Servicio de Hematología, Hospital Universitario de Salamanca and Centro de Investigación del Cáncer/IBMCC (CIC/CSIC) Salamanca, Spain.
Leuk Res. 2011 Oct;35(10):1412-5. doi: 10.1016/j.leukres.2011.05.018. Epub 2011 Jun 11.
Current graft-versus-host disease (GVHD) inhibition approaches lead to abrogation of pathogen-specific T-cell responses. We propose an approach to inhibit GVHD without hampering immunity against pathogens: in vitro depletion of alloreactive T cells with the preoteasome inhibitor bortezomib. We show that PBMCs stimulated with allogeneic cells and treated with bortezomib greatly reduce their ability to produce IFN-γ when re-stimulated with the same allogeneic cells, but mainly preserve their ability to respond to citomegalovirus stimulation. Unlike in vivo administration of immunosuppressive drugs or other strategies of allodepletion, in vitro allodepletion with bortezomib maintains pathogen-specific T cells, representing a promising alternative for GVHD prophylaxis.

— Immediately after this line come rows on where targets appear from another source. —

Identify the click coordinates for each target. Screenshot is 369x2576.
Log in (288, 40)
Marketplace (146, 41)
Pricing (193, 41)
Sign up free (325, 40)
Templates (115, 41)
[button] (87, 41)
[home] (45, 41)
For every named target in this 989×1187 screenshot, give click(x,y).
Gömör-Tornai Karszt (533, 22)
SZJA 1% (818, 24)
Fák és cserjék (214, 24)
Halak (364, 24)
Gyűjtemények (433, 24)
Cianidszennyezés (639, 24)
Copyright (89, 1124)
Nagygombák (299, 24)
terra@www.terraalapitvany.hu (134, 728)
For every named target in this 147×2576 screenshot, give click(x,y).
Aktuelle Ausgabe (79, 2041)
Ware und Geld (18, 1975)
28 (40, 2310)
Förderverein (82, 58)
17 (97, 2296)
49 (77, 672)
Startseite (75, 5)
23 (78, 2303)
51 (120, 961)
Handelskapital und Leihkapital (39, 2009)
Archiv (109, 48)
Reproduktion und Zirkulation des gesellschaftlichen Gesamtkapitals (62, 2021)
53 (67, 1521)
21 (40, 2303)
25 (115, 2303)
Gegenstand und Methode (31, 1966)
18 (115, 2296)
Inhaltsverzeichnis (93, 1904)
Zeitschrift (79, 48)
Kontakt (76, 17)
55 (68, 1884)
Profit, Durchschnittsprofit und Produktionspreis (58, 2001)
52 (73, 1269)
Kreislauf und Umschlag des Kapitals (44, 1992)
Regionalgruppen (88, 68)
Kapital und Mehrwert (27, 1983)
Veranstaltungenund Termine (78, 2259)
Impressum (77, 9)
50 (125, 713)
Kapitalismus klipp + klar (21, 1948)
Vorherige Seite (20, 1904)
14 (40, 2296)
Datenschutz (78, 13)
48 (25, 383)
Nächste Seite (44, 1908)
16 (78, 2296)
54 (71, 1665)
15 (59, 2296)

目前的移植物抗宿主病(GVHD)抑制方法会导致病原体特异性 T 细胞反应的丧失。我们提出了一种抑制 GVHD 而不损害对病原体免疫力的方法:用蛋白酶体抑制剂硼替佐米体外耗尽同种异体反应性 T 细胞。我们表明,用同种异体细胞刺激的 PBMC 并经硼替佐米处理,当用相同的同种异体细胞再次刺激时,大大降低了产生 IFN-γ 的能力,但主要保留了对巨细胞病毒刺激的反应能力。与体内给予免疫抑制剂或其他同种异体耗竭策略不同,硼替佐米的体外同种异体耗竭维持了病原体特异性 T 细胞,这是一种有前途的 GVHD 预防替代方法。